Passage:
A Longing for our Life on Earth: John Barton in Conversation with Lorna Crozier

Lorna Crozier

Malahat editor John Barton met Lorna Crozier in 1978, when they were both students at the University of Alberta. Their paths have since crossed many times, both face to face and through the page. The Malahat Review features six of Lorna’s most recent poems in its Spring 2013 issue, and John asks her about the themes, craft, and thought behind them.

 

[Photo credit: UVic photo services]

The new poems in the Malahat’s Spring 2013 issue are simultaneously different from one another and unified by recurring preoccupations. They also divide neatly between free verse and the prose poem. I realize that intuition often guides the formal choices we make as poets, but I’d be curious to know what led you to write “The Afterlife” as a prose poem and poems like “Book of Small Mistakes” in verse.

I follow my instincts, not knowing how a poem will end or what it’s going to be about. Most of the time, though, the form presents itself pretty close to the start. If the poem is going to have long lines like “Book of Small Mistakes,” it almost immediately lays itself down that way. In other poems like “Moose Nose” the lines break quickly into small fragments. And if the piece is going to end up being lyrical prose like “The Afterlife,” a sentence unfolds on the page rather than a line. Since I wrote a series of poetic paragraphs for Small Beneath the Sky [Greystone Books], my memoir of a few years ago, I’ve continued to be fascinated by the form of the sentence and what a building of them, one by one, can accomplish. Those pieces became a way of adding a musical pause or punctuation, a momentary density in the looser prose.

Now, when I choose that form over lineated poetry, I do so because it seems to be more elastic around the edges. There’s a greater capacity for reflection and for switches in tone, though the space you have to work in is still small. Russell Edson, who eschewed lines of any kind, said, “Some things and some kinds of thinking unfold more naturally in the prose poem form.” I remain, however, hesitant about giving up all the wonderful things that a line can accomplish—the double meanings, the opportunities for anthimeria, the emphasis on last words, the suspense and surprise. In a long-lined poem you get all of this, but the challenge is how to prevent the lines from falling slack. It’s as if a tight-rope walker, grown tired, has paused in the middle between the two posts and the rope begins to sag. You’ve got to keep the guy going, the line taut from start to finish for the line to have music and integrity.

You close “Quirks” with “You can observe a lot just by watching,” a bit of wisdom from baseball legend Yogi Berra that is also very applicable to writing. “Blackberry Pickers” bears evidence to this, for it is a highly visual poem, precise to a fine polish in its details and in the way those details are arranged. It strikes me that a particular kind of observation must be at work as you write poems like this one. Do you find yourself observing your poems as they take shape? Do you feel this kind of observation is essential to their success?

When the poems start happening, it’s as if there’s a movie going on inside my head and I have to keep on watching it to capture the images before they fade away. I recognize some of the details—I’ve seen them or thought about them before the poem starts to happen. The setting for “Blackberry Pickers” is an actual one, the border of the road across from our house. For years I’ve bemoaned the fact that someone always beats my husband and me to the bushes the night before we go out to pick the berries. Only the hard-to-get-at clusters remain.  Where have the pickers come from, I’ve wondered, and why do we rarely see them? These questions come from reality. But imagination is making the movie, too. It’s always there in the studio inside my head, but sometimes it needs to be prompted. Now what would such and such look like? I ask it. Then there is a kind of thinking-seeing that happens, a dousing for details, the concrete that grounds the idea but keeps the mystery alive and vibrant. To answer your question, I am observing the poem as it takes shape, following where it’s taking me, but also nudging it, trying to help it go into unfamiliar territory and discover something that surprises me. If you give a poem its head without challenging it in the act of its creation, it may always lead you to the barn.

Set problem A: Retype the listing word for word, beginning at the line that contains "Locate an element" and stopping after the listing's final line.
The interview and the listing come from unrelated sources.

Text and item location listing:
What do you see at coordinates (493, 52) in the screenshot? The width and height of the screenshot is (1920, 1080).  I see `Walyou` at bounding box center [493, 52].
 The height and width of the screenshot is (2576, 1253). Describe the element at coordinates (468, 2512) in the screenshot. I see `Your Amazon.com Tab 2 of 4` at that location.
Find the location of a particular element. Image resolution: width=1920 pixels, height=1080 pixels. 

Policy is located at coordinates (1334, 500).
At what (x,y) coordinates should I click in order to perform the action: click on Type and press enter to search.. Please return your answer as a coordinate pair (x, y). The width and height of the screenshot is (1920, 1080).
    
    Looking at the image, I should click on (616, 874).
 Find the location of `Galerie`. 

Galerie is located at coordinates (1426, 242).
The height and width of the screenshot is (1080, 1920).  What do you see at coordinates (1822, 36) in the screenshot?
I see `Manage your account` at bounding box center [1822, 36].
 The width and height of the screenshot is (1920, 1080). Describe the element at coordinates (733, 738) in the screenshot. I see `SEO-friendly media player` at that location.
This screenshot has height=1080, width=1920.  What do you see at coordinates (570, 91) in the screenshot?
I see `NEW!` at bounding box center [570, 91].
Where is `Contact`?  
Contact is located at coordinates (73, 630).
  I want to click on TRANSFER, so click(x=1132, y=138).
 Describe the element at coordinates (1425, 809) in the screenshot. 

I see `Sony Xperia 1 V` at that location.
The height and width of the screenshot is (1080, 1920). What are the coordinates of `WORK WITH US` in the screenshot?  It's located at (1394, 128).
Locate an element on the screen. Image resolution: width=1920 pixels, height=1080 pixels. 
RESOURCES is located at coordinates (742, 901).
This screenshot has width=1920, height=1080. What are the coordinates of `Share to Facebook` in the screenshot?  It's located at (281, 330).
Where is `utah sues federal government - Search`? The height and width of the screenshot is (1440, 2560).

Set problem B: According to the interview, in what year and where did John Barton first meet Lorna Crozier?

Output A:
Locate an element on the screen. Image resolution: width=1920 pixels, height=1080 pixels. 
RESOURCES is located at coordinates (742, 901).
This screenshot has width=1920, height=1080. What are the coordinates of `Share to Facebook` in the screenshot?  It's located at (281, 330).
Where is `utah sues federal government - Search`? The height and width of the screenshot is (1440, 2560).

Output B: They met in 1978, as students at the University of Alberta.